A new analysis of data from a randomized controlled trial of the stop-smoking drug varenicline (brand name Chantix in the US and Champix elsewhere), has provided clear evidence that varenicline does not increase the risk of psychiatric problems. The study also assessed the risk of psychiatric problems associated with bupropion and the nicotine patch. It similarly found moderate to strong evidence for no increased risk of neuropsychiatric adverse events relative to use of a placebo.
Varenicline is very effective at helping smokers to stop, mainly by reducing cigarette cravings. However, concerns were raised soon after its launch that it might lead a small proportion of users to experience psychiatric problems such as suicidal thoughts, mood disturbance, and increased aggression.
This led the US Food and Drug Administration and the European Medicines Agency to require the manufacturer, Pfizer, to run a very large clinical trial to assess the safety of the drug. The results were published in 2016 and they were interpreted as giving varenicline a clean bill of health. The analysis conducted at the time showed that there was no ‘statistically significant’ difference between the rate of psychiatric adverse events in people given varenicline and those given an inactive placebo. However, did not mean there was no effect of the drug, just that there was no strong evidence that there was an effect — which is not the same thing at all.
When assessing drug side effects we need to be able to judge what the likelihood is of it causing side effects. The study team has today published a new analysis of the trial data directly addressing that question. It used a method similar to that used by codebreakers during the Second World War, called Bayesian analysis, to directly estimate the strength of evidence that varenicline causes psychiatric problems. The analysis provided strong evidence that in people without a psychiatric history varenicline does not increase risk of psychiatric problems. In people with a psychiatric history it found that it probably did not lead to psychiatric problems but with less certainty. When it came to causing serious psychiatric problems, even in this group it provided strong evidence of no adverse effect of the drug.
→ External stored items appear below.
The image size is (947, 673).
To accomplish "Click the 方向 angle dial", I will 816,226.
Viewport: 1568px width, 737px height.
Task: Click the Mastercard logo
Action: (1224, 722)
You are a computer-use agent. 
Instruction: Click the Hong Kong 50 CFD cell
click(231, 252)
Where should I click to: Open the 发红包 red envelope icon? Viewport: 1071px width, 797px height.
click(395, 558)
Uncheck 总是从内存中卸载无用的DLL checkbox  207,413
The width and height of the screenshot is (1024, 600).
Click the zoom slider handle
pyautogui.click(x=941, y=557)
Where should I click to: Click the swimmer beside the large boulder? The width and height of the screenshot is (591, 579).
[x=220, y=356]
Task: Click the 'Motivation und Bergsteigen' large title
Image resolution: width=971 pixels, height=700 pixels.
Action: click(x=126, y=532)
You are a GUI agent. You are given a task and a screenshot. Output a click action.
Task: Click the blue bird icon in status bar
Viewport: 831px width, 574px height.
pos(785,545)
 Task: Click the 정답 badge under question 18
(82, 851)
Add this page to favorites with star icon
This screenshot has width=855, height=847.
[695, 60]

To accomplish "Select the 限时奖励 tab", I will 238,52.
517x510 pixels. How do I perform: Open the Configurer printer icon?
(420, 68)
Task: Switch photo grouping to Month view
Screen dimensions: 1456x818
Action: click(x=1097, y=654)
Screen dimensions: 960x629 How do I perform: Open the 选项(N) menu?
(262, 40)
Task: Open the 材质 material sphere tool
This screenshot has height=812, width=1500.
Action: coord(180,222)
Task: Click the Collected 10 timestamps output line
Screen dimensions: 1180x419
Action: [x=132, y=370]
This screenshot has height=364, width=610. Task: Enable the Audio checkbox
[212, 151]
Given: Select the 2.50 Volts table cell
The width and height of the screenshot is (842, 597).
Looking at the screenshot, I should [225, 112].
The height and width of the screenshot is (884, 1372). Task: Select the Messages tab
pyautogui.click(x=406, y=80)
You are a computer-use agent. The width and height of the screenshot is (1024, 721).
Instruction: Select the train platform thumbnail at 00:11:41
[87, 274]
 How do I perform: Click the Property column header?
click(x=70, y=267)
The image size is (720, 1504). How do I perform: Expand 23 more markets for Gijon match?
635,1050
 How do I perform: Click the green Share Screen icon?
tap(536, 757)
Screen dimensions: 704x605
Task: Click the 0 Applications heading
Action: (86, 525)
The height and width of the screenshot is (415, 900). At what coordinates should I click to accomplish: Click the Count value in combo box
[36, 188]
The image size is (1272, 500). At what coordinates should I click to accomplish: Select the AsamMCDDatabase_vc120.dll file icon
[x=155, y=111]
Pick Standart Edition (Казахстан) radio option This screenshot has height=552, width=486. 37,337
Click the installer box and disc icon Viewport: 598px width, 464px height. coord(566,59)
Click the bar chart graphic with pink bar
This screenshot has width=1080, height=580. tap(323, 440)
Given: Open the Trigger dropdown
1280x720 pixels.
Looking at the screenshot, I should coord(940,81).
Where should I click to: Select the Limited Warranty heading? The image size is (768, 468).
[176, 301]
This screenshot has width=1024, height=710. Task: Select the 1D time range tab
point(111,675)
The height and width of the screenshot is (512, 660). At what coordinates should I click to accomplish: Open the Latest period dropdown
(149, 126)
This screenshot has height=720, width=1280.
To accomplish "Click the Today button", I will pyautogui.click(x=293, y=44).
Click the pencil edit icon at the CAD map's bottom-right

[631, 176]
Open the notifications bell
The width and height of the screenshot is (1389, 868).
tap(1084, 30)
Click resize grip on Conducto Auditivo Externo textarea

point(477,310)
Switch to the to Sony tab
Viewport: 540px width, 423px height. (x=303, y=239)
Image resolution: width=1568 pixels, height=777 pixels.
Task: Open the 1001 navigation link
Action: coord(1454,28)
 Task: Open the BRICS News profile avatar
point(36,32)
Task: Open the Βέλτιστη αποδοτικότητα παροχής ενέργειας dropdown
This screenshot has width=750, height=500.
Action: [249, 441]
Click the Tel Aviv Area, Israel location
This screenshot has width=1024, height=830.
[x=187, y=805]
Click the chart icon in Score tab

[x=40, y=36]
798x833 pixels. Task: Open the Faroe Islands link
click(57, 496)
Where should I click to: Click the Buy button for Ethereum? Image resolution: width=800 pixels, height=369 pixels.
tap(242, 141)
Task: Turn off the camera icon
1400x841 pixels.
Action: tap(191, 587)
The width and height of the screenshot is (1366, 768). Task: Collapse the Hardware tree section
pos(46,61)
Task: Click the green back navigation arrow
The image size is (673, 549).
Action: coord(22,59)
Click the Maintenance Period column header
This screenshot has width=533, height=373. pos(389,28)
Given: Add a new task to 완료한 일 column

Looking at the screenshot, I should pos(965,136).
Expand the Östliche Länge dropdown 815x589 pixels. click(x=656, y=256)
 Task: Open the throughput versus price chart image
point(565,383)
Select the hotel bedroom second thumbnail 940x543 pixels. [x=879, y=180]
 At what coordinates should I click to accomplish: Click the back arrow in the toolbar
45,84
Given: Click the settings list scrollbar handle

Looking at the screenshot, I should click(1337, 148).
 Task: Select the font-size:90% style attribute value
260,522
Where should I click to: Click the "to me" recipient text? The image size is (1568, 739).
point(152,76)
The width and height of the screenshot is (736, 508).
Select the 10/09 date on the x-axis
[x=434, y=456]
Dr. Emma Beard (UCL Behavioural Science and Health), who led the analysis, commented “The shadow of psychiatric problems has arguably cost thousands of lives by putting people off using varenicline to help them stop, and doctors off prescribing it. This analysis should provide further reassurance to smokers and clinicians that this is a safe, life-saving drug.”
Professor Robert West, (also UCL), who was senior author on the paper, said “In my view, this kind of Bayesian analysis should be standard for assessing all drug side effects, including for example, COVID-19 vaccines. It directly answers the question we want answered: what is the strength of evidence that the drug has side effects? I’d like to see all studies of side effects use this approach in future.”
Reference: “Estimation of risk of neuropsychiatric adverse events from varenicline, bupropion and nicotine patch versus placebo: secondary analysis of results from the EAGLES trial using Bayes factors” by Emma Beard, Sarah E. Jackson, Robert M. Anthenelli, Neal L. Benowitz, Lisa St. Aubin, Thomas McRae, David Lawrence, Cristina Russ, Alok Krishen, A. Eden Evins and Robert West, 22 April 2021, Addiction.